My overall point, as I've said previously when the show first aired, is that this needs to be seen as a cut-up movie rather than traditional episodic TV.

Andor is definitely one long movie broken into multiple episodes just like Stephen King’s The Green Mile was one novel broken into smaller individual books. And Andor is still the best SW show on D+.
 

Screamface

Well-Known Member
I was riveted by Andor each week. I think it would have been better suited to the story arcs been released at once.

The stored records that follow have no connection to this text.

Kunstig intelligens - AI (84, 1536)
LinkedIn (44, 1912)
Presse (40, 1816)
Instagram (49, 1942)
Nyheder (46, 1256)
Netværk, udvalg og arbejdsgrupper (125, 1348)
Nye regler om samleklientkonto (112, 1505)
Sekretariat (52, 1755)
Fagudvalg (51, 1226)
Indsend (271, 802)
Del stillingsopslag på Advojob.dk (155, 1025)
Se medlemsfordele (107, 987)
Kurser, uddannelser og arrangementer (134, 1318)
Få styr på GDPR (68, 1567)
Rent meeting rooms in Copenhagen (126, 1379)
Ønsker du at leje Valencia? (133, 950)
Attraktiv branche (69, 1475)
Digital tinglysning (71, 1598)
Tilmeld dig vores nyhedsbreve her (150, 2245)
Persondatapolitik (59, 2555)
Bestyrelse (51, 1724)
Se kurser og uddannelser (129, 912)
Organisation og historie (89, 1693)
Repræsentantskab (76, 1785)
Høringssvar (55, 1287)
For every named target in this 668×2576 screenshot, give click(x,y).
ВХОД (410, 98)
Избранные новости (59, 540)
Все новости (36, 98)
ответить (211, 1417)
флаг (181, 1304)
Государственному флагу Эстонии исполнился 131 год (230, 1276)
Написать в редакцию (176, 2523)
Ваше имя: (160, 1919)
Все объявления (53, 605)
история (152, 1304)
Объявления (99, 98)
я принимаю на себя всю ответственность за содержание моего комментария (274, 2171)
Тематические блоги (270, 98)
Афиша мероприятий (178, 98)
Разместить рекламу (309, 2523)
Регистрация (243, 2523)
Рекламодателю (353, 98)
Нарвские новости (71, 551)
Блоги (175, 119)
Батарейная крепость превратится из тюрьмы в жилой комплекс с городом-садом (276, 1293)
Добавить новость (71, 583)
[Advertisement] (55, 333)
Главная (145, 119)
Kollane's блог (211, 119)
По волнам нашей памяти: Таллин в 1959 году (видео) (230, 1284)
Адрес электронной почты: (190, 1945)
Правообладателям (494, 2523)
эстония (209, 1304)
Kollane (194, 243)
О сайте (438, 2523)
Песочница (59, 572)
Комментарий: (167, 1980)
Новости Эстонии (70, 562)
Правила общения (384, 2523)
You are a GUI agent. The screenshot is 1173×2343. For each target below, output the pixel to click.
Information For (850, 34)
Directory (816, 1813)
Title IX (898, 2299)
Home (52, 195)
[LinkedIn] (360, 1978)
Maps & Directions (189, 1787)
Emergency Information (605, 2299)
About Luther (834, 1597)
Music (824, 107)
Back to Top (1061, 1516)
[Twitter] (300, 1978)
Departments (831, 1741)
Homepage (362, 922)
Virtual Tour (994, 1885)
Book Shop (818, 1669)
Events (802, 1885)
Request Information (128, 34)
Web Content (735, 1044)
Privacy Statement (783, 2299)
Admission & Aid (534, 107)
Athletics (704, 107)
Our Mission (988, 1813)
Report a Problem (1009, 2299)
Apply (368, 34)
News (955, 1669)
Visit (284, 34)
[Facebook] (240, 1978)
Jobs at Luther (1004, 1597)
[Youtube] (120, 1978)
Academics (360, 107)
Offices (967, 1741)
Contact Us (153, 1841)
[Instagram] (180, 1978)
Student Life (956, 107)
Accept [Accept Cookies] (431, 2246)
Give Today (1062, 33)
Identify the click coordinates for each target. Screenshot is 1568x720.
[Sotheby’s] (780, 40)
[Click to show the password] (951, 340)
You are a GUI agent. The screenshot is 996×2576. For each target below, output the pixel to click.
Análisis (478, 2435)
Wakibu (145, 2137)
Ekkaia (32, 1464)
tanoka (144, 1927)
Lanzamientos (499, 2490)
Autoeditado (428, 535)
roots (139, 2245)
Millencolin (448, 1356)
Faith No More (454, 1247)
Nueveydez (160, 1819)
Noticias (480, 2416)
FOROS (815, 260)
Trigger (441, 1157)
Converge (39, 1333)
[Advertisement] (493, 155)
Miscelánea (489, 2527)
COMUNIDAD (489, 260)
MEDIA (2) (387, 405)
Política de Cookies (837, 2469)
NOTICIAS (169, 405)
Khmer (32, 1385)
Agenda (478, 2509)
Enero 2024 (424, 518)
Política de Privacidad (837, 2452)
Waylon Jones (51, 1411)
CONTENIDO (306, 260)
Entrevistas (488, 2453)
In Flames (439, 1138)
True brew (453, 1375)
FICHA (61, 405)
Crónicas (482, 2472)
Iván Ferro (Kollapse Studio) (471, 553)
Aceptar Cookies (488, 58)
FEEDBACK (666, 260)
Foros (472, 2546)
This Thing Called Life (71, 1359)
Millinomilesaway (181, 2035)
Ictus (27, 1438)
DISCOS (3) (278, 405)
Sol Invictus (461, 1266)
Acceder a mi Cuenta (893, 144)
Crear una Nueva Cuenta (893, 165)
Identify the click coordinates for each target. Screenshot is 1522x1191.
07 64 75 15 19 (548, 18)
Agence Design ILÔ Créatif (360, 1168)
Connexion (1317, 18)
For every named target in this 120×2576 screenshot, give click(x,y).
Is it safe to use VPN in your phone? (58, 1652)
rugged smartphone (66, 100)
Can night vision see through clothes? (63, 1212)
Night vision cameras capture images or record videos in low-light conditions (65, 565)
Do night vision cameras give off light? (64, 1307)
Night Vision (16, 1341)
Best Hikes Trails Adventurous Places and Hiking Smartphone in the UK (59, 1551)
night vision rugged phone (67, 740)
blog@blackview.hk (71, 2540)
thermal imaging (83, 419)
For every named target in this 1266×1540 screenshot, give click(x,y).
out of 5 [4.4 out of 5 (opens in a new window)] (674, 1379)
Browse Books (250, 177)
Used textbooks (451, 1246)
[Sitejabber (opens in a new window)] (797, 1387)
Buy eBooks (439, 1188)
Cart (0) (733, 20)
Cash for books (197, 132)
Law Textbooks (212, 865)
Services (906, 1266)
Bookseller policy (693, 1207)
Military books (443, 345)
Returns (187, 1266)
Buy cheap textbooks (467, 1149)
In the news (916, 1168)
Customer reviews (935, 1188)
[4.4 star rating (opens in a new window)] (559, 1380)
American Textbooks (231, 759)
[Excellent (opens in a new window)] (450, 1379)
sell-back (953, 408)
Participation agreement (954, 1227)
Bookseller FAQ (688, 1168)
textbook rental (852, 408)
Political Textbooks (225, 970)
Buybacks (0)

Boba Fett was often just meh but fine. Obi-Wan was confoundedly bad at times. This current season of Mando is strange. It's not as badly directed as Obi-Wan. Its writing is just extremely lazy. It's worse that Boba Fett. Which I didn't even think was bad, just disappointing and uneven but not bad.
 

MisterPenguin

President of Animal Kingdom
Premium Member
Original Poster
Wins a Peabody Award...

Peabody Awards 2023 Winners.


ENTERTAINMENT

“Andor” (Disney+)​
“The ‘Star Wars’ franchise gets a new perspective, focusing on thief-turned-Rebel spy Cassian Andor’s journey to discover the difference he can make. Taking place during a time before the first ‘Star Wars’ film when a Rebel Alliance is forming in opposition to the fascist Galactic Empire, the series explores themes of Fascism and how resistance movements emerge from the strangling weight of authoritarian repression.”​
Lucasfilm Ltd.
 

DCBaker

Premium Member
"Andor creator/showrunner Tony Gilroy says he has ceased all non-writing producing duties on the Disney+ series amid the WGA strike.

“I discontinued ALL writing and writing-related work on ANDOR prior to midnight, May 1,” Gilroy said in a statement. “After being briefed on the Saturday showrunner meeting, I informed Chris Keyser at the WGA on Sunday morning that I would also be ceasing ALL non-writing producing functions.”

Gilroy released the statement following criticism on social media by a fellow WGA member that he had been performing producing duties on the show. Scripts on Season 2 of the series had been completed ahead of the WGA strike which is now in its 9th day."